Problem | Reproduce the data word for word from the line containing "Hide the Stats overlay via Stats button" through to the end of the data, including both ends. Leave the pictures out of your answer.

Supplied information |
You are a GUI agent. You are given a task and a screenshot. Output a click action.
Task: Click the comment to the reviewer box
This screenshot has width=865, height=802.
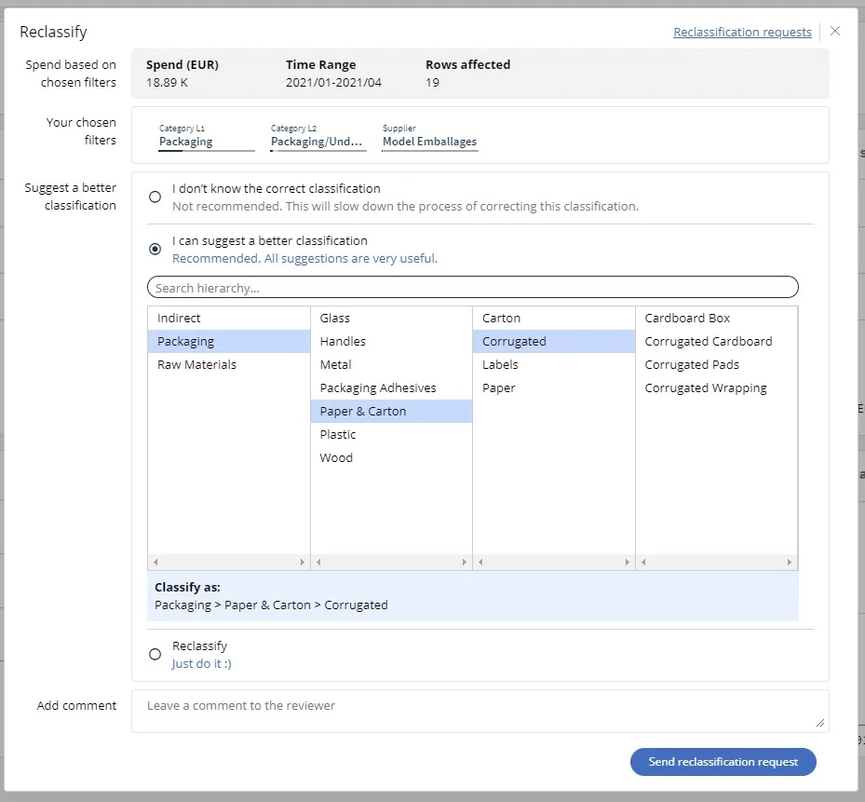pos(480,711)
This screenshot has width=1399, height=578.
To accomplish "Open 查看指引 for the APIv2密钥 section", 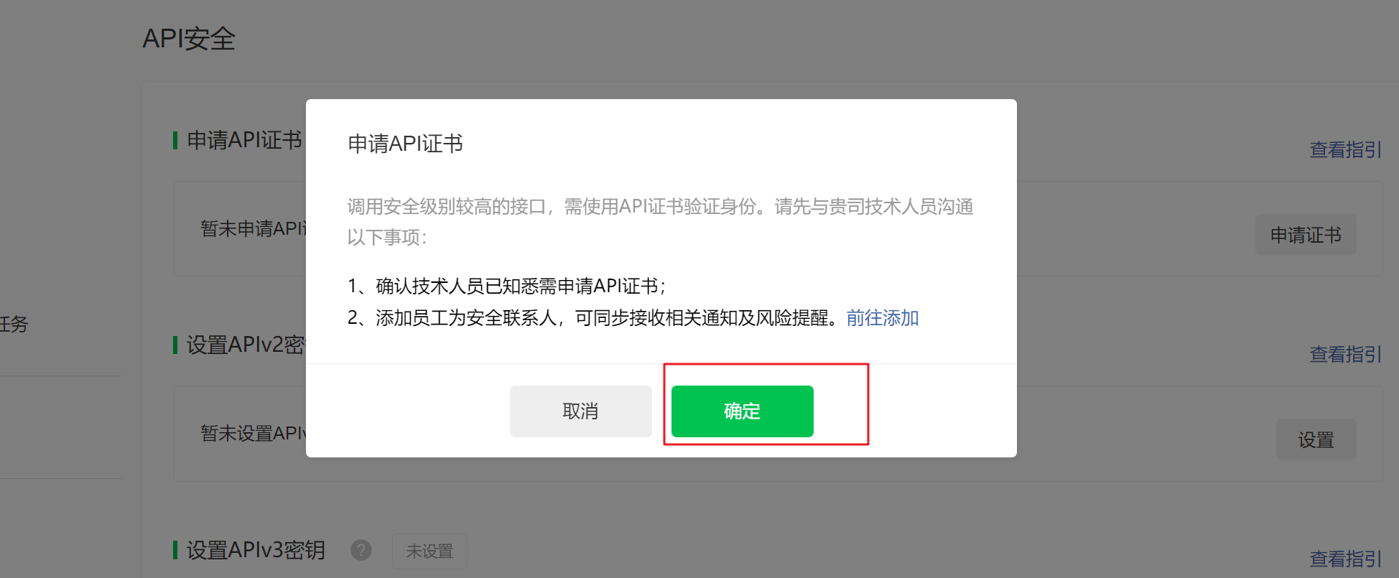I will (x=1345, y=354).
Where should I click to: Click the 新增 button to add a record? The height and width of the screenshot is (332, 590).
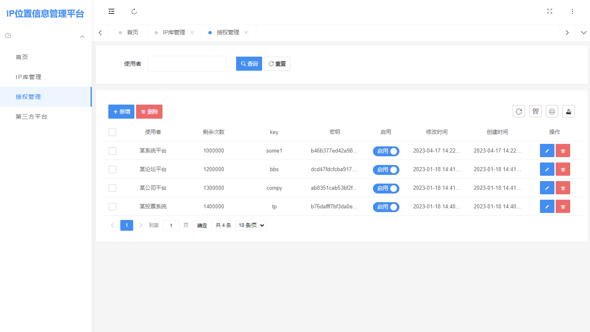pyautogui.click(x=121, y=111)
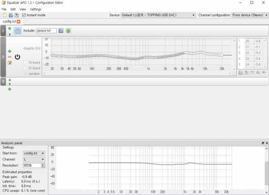This screenshot has height=195, width=269.
Task: Select the 15-band radio option
Action: click(25, 62)
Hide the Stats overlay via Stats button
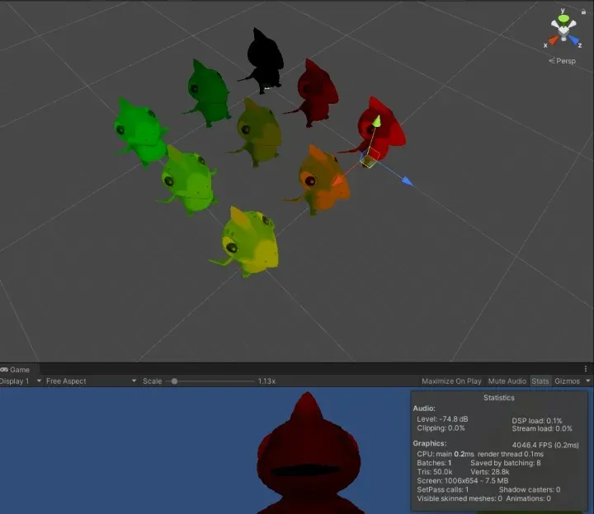The image size is (594, 514). pyautogui.click(x=540, y=381)
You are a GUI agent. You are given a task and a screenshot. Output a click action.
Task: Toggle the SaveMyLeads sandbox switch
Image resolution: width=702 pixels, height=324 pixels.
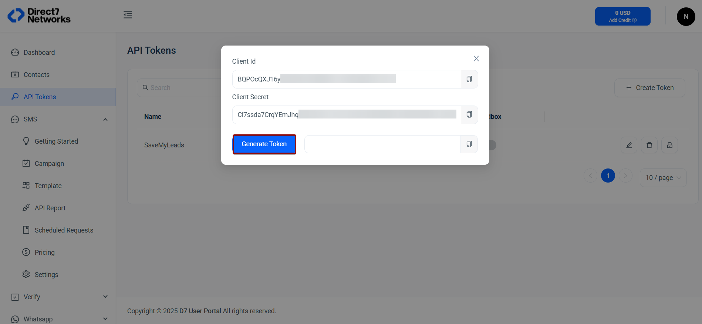pyautogui.click(x=492, y=145)
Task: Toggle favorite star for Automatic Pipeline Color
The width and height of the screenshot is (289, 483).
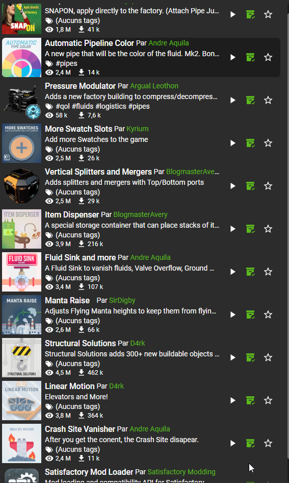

Complete output |
Hide the Stats overlay via Stats button
The image size is (594, 514). pyautogui.click(x=540, y=381)
You are a GUI agent. You are given a task and a screenshot. Output a click action.
Task: Toggle the SaveMyLeads sandbox switch
Image resolution: width=702 pixels, height=324 pixels.
pyautogui.click(x=492, y=145)
Task: Toggle favorite star for Automatic Pipeline Color
The width and height of the screenshot is (289, 483).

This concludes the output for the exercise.